Dataset extract below:
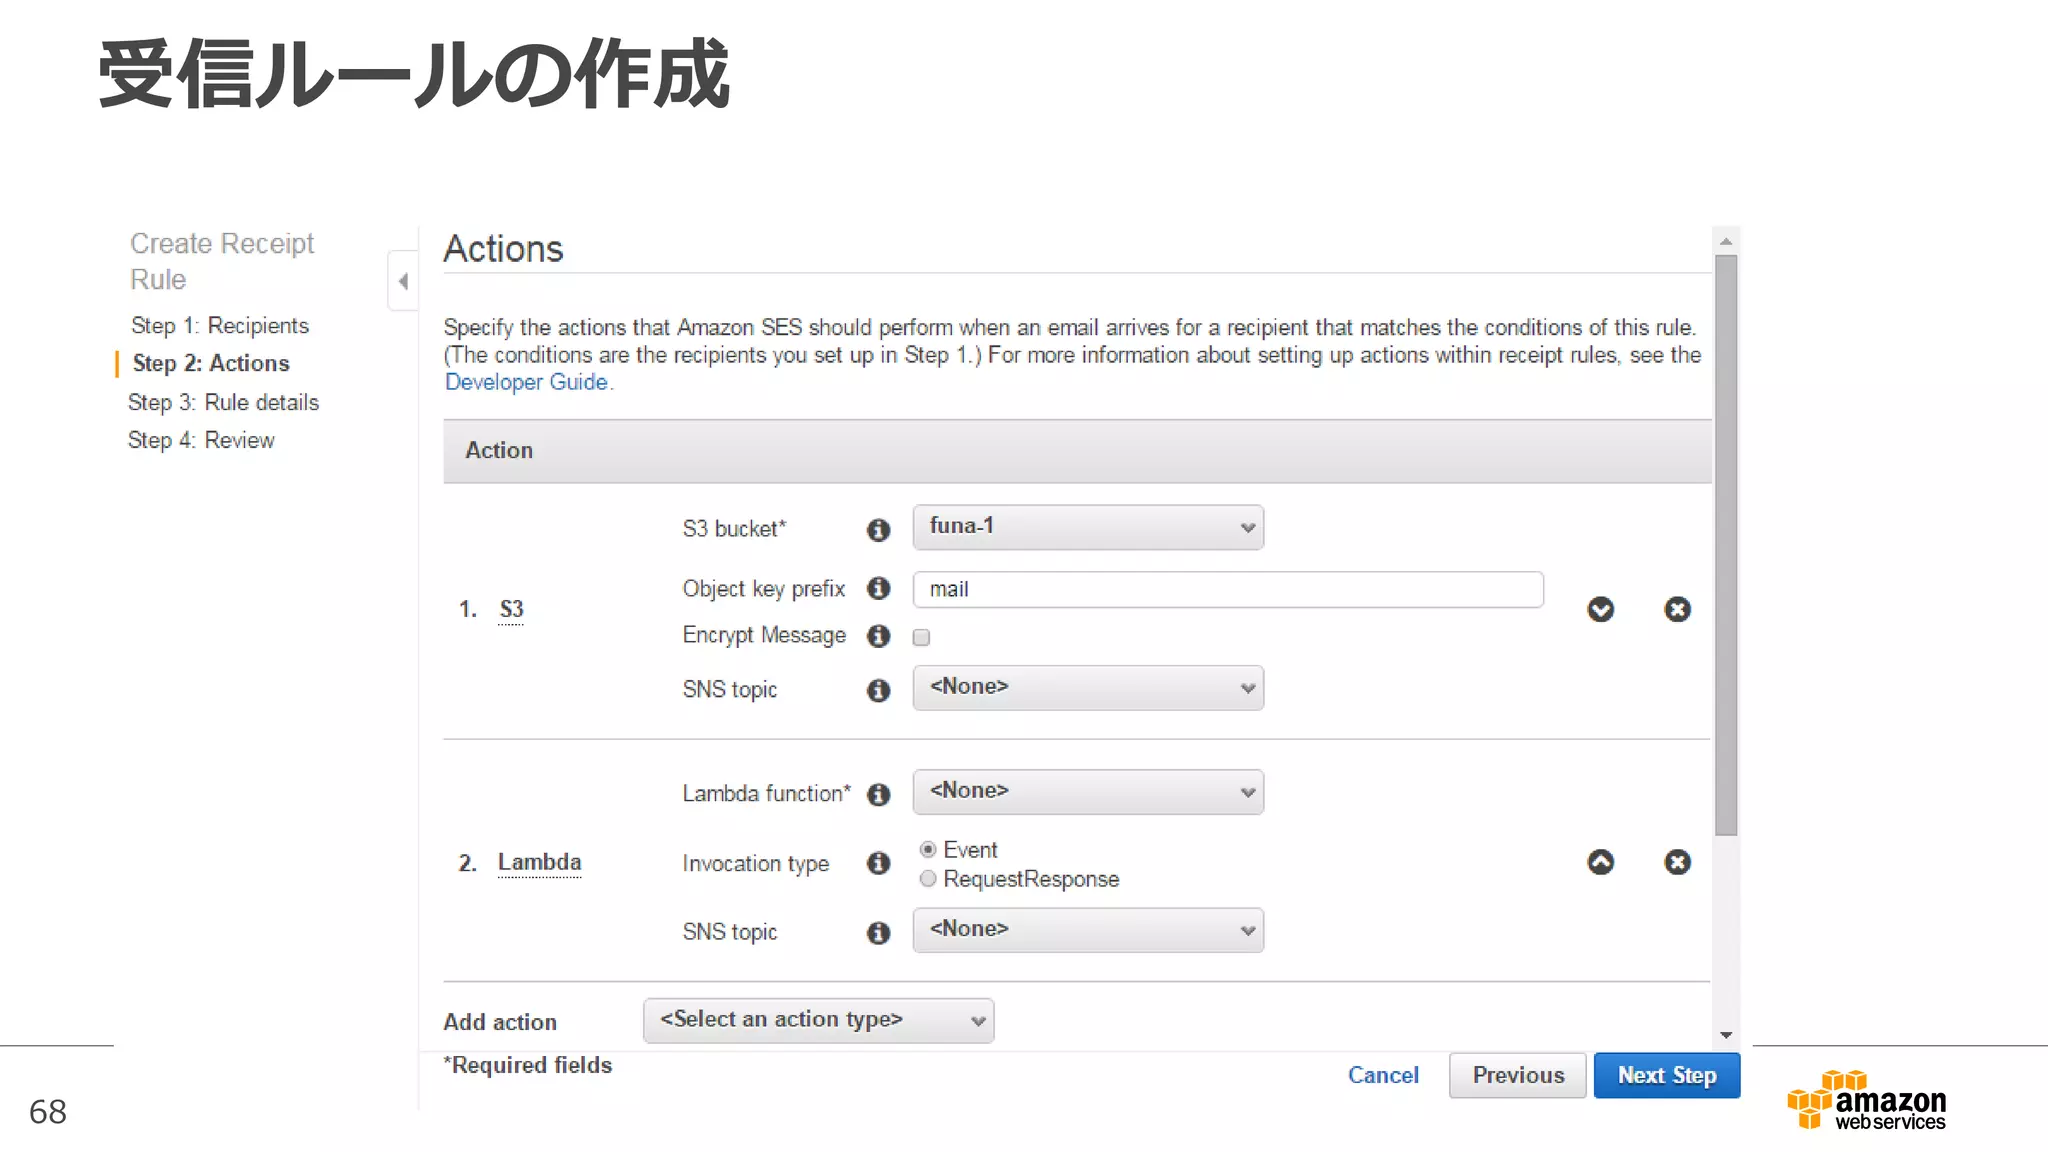Choose RequestResponse invocation type
This screenshot has width=2048, height=1152.
tap(928, 879)
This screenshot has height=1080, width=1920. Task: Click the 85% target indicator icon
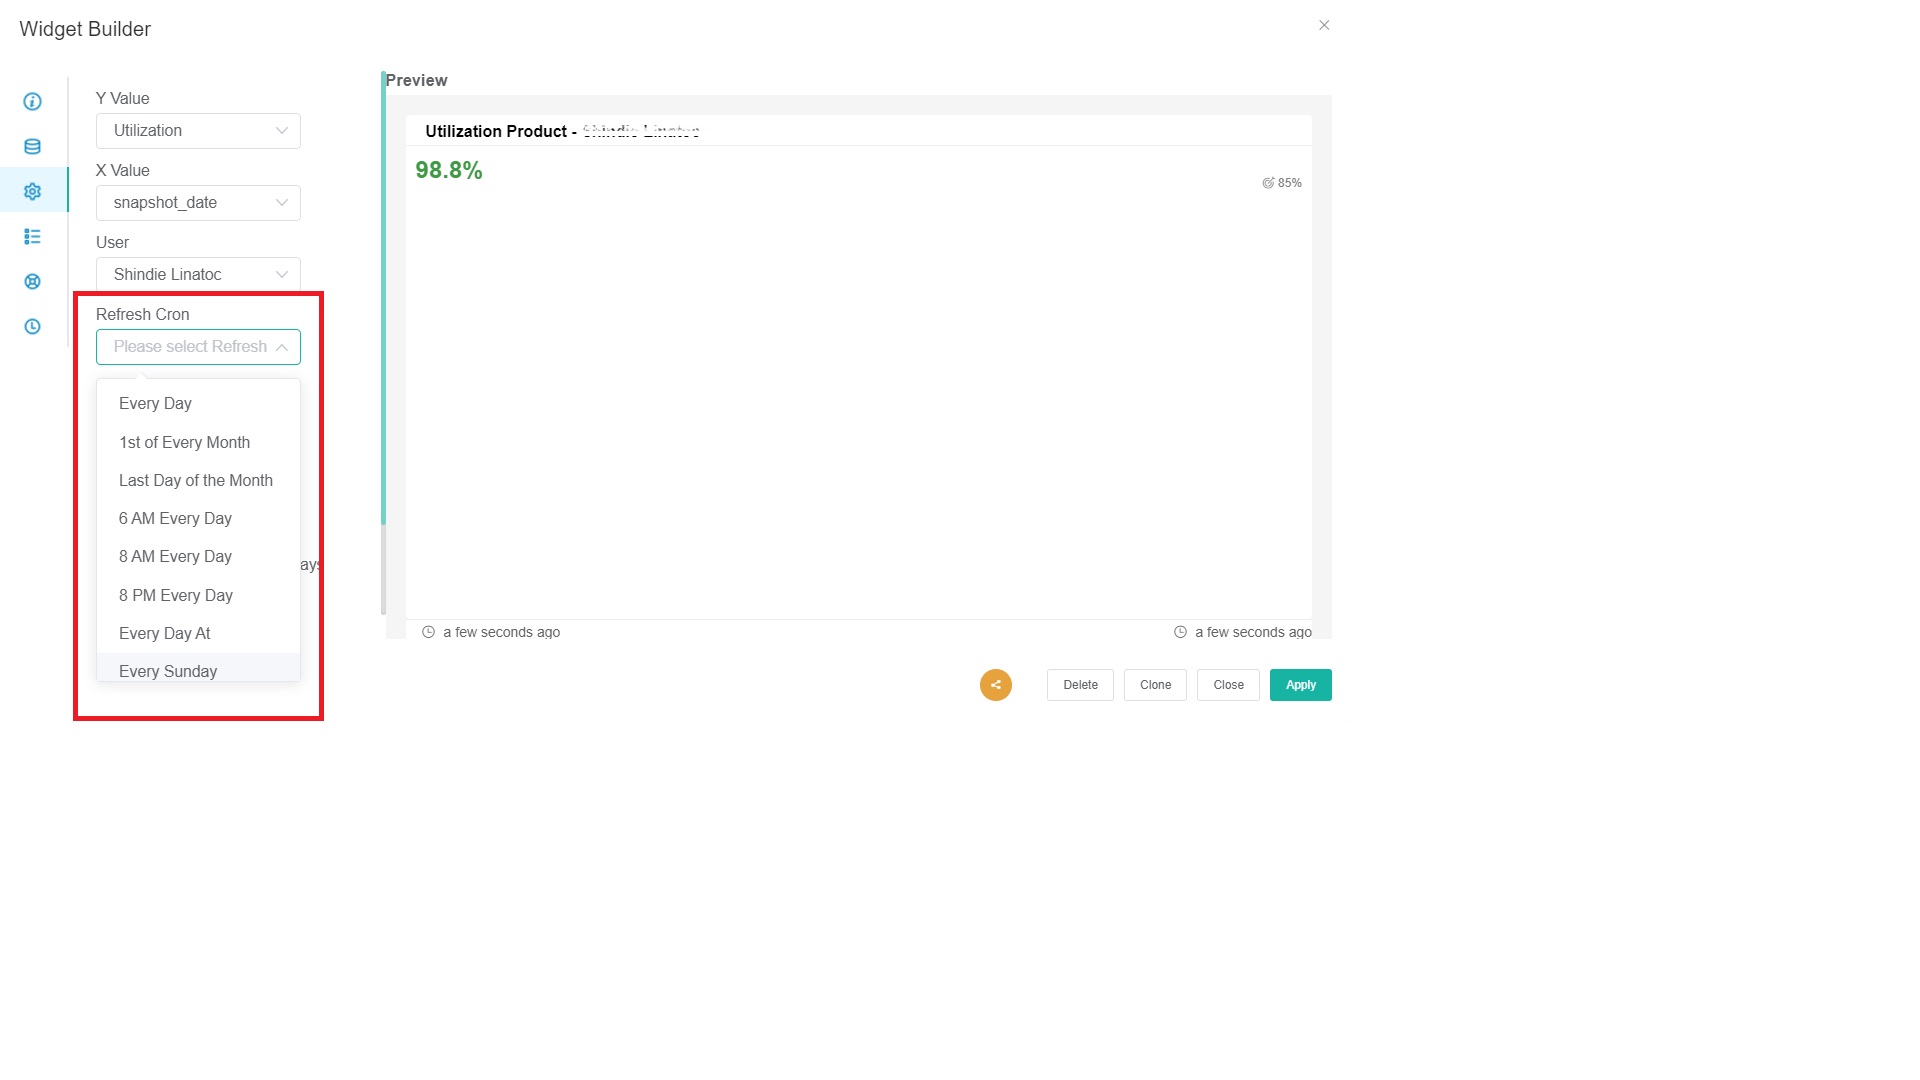point(1268,183)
End of Dataset extract.
◆ The problem:
The answer should consist only of the lines from the line with "This screenshot has height=1080, width=1920." through the last line of the data, repeated exactly; pictures stay out.

◆ Exercise output:
This screenshot has height=1080, width=1920. Task: Click the 85% target indicator icon
point(1268,183)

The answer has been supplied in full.